[Pixel coordinate grounding data]
---+---

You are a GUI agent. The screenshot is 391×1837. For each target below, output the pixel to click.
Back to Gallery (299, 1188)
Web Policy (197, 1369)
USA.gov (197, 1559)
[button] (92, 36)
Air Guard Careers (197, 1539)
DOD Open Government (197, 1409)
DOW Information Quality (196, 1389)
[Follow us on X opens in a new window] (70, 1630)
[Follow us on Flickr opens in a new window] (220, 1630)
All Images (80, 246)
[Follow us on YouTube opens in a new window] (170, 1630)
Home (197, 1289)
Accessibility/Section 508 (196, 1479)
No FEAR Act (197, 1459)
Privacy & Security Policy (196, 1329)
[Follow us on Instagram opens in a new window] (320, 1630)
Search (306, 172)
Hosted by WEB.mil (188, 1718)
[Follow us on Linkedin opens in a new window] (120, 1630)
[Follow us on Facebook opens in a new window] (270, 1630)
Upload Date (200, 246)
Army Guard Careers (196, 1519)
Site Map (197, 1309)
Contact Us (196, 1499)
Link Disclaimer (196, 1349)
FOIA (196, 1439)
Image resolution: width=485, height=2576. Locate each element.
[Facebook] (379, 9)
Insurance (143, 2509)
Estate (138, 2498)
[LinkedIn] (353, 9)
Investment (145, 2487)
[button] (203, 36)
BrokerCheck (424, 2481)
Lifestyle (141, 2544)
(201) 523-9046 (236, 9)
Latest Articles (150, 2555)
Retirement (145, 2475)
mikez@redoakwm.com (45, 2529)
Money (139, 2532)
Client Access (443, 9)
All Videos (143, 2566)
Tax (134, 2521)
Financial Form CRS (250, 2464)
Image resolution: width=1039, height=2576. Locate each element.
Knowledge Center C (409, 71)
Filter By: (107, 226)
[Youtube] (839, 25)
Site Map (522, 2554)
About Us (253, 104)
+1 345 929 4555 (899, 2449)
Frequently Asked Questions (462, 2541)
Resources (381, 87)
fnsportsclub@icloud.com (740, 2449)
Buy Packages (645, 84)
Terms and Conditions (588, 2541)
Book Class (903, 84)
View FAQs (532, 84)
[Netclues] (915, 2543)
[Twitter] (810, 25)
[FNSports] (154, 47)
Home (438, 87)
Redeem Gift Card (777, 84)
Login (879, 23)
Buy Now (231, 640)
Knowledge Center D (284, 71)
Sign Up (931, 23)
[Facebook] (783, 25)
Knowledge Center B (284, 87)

---+---

◆ **ACTION ITEM**: Write out all of the records once more, exactly.

◆ **TASK SOLUTION**:
You are a GUI agent. The screenshot is 391×1837. For each target below, output the pixel to click.
Back to Gallery (299, 1188)
Web Policy (197, 1369)
USA.gov (197, 1559)
[button] (92, 36)
Air Guard Careers (197, 1539)
DOD Open Government (197, 1409)
DOW Information Quality (196, 1389)
[Follow us on X opens in a new window] (70, 1630)
[Follow us on Flickr opens in a new window] (220, 1630)
All Images (80, 246)
[Follow us on YouTube opens in a new window] (170, 1630)
Home (197, 1289)
Accessibility/Section 508 (196, 1479)
No FEAR Act (197, 1459)
Privacy & Security Policy (196, 1329)
[Follow us on Instagram opens in a new window] (320, 1630)
Search (306, 172)
Hosted by WEB.mil (188, 1718)
[Follow us on Linkedin opens in a new window] (120, 1630)
[Follow us on Facebook opens in a new window] (270, 1630)
Upload Date (200, 246)
Army Guard Careers (196, 1519)
Site Map (197, 1309)
Contact Us (196, 1499)
Link Disclaimer (196, 1349)
FOIA (196, 1439)
Image resolution: width=485, height=2576. Locate each element.
[Facebook] (379, 9)
Insurance (143, 2509)
Estate (138, 2498)
[LinkedIn] (353, 9)
Investment (145, 2487)
[button] (203, 36)
BrokerCheck (424, 2481)
Lifestyle (141, 2544)
(201) 523-9046 (236, 9)
Latest Articles (150, 2555)
Retirement (145, 2475)
mikez@redoakwm.com (45, 2529)
Money (139, 2532)
Client Access (443, 9)
All Videos (143, 2566)
Tax (134, 2521)
Financial Form CRS (250, 2464)
Image resolution: width=1039, height=2576. Locate each element.
Knowledge Center C (409, 71)
Filter By: (107, 226)
[Youtube] (839, 25)
Site Map (522, 2554)
About Us (253, 104)
+1 345 929 4555 (899, 2449)
Frequently Asked Questions (462, 2541)
Resources (381, 87)
fnsportsclub@icloud.com (740, 2449)
Buy Packages (645, 84)
Terms and Conditions (588, 2541)
Book Class (903, 84)
View FAQs (532, 84)
[Netclues] (915, 2543)
[Twitter] (810, 25)
[FNSports] (154, 47)
Home (438, 87)
Redeem Gift Card (777, 84)
Login (879, 23)
Buy Now (231, 640)
Knowledge Center D (284, 71)
Sign Up (931, 23)
[Facebook] (783, 25)
Knowledge Center B (284, 87)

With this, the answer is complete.